Chapter 7

25 3 0
                                    

"Rumah itu tak harus berbentuk bangunan atau berwujud manusia"
~~gadis manis.
.
.
.
.
.
.
.
.
.
.
Jangan lupa tinggalkan jejak kalian!!!
Follow sebelum baca!!
.
.

Happy Reading....

Setelah dokter Cantikan pergi, IRT itu langsung memasuki kamar anak majikan nya untuk memastikan keadaannya. "Den, den Al?? Aden dimana??" panggil nya dengan panik, karena anak majikan nya tidak ada di kamarnya.

Saat dirinya masuk, tidak ada siapa pun di kamar anak majikan nya itu, hanya ada pemandangan kasur yang berantakan dan jendela yang terbuka.

"KANG!!! KANG URIP!!! GAWAT KANG?!" panggil IRT itu sambil berteriak pada suaminya yang bekerja sebagai satpam rumah ini. Suaminya yang mendengar teriakan itu segera berlari menghampiri istri nya di kamar anak majikan nya.

"Kunaon neng, aya apaa?! Pake teriak teriak begitu?!" tanya Mang Urip yang masih mengatur napas nya karena berlari dari luar ke lantai dua rumah ini dengan tangga yang lumayan tinggi.

"Den, den Al?! Den Al kabur kang!!!" panik nya dengan wajah yang memerah menahan tangis nya. "Udah udah, neng Eris coba hubungi tuan muda, akang bakal nyari sama pak Acep, oke??" ucap mang Urip untuk menenangkan istri nya.

"Eneng diam di sini, kalo tau sesuatu cepat hubungi kakang?! Oke?!!" pesan mang Urip dan mengecup kening istrinya lalu pergi keluar untuk mencari anak majikan nya.

"Ya allah den, aden kemana sih?! Kenapa aden malah kabur!!" gumam nya dengan mata yang berkaca kaca dan tangan yang gemetar sambil memegang ponsel nya ke telinga.

"Aden?! Angkat dong telepon nya den?! Astagfirullah" bahkan nomor anak majikan nya tidak aktif dan selalu 'nomor yang Anda tuju sedang tidak aktif, coba lah beberapa saat lagi'.

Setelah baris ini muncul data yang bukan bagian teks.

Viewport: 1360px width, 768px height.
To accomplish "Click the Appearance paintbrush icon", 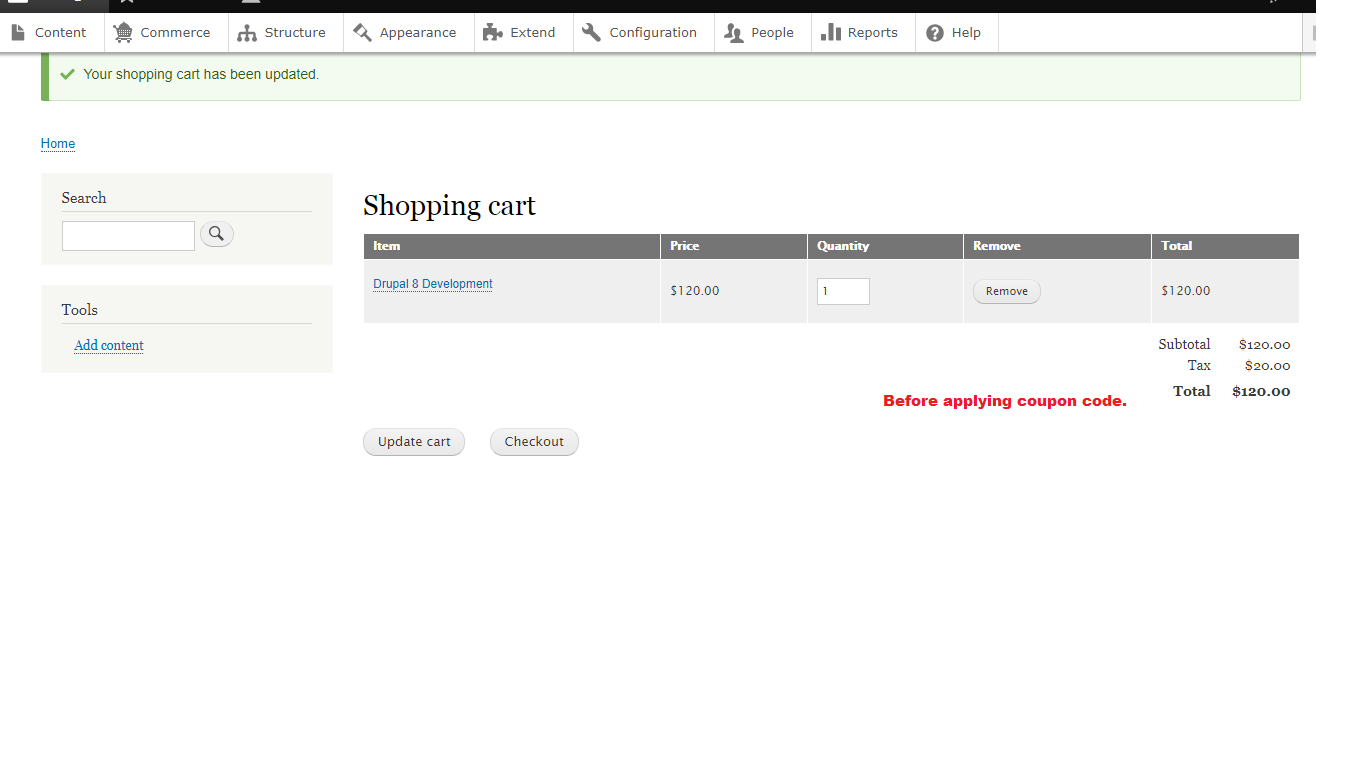I will point(362,32).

"Ya Tuhan, lindungi den Al!!" do'anya pada sang kuasa dan memeluk ponsel nya, berharap tuan muda nya akan menghubungi balik.

Sedangkan di jalanan setapak yang sepi dan hanya diterangi pencahayaan yang tamaram dari sinar matahari yang akan di gantikan oleh bulan, seorang remaja laki-laki bertubuh tegap tengah berjalan tak tahu arah.

Dengan kepala yang menunduk dan tangan yang di masukkan ke dalam saku celana jeans panjang nya, remaja itu berhenti di tengah-tengah sawah yang terdapat gubuk kecil. Dia duduk di sana sambil menikmati indahnya matahari yang tenggelam dan akan digantikan oleh malam.

"Cantik" puji nya pada sang matahari terbenam dengan tatapan mata yang sendu dan senyuman tipis yang terlukis indah di wajah nya.

Mata sendu nya teralih pada sepasang ekor kucing dan satu anak mereka. Remaja itu terus mengawasi setiap yang kucing itu lakukan, dari mulai anak yang mendapatkan kasih sayang dari induk nya, dan sang jantan yang setia menemani keduanya.

Remaja itu tersenyum kecut dengan mata yang masih menatap lekat lekat pada tiga ekor kucing itu. "Tuhan?! Bahkan aku kalah dengan seekor binatang?!" gumam nya dan tanpa seizin nya, air mata nya mengalir membasahi pipi nya yang sedikit tirus itu.

"Hehehehe, selemah ini ternyata?!" ejek remaja itu pada dirinya sendiri ketika merasakan basah di pipinya akibat air mata yang mengalir tanpa seizin nya.

Meong.. Meong.... Meong...
Anak kucing itu medusel di kaki remaja tersebut sambil mengeong dan mendongak. Remaja itu tersenyum lalu mengangkat anak kucing itu dan menaruh nya di pangkuan nya lalu mengusap pelan kepala kucing itu.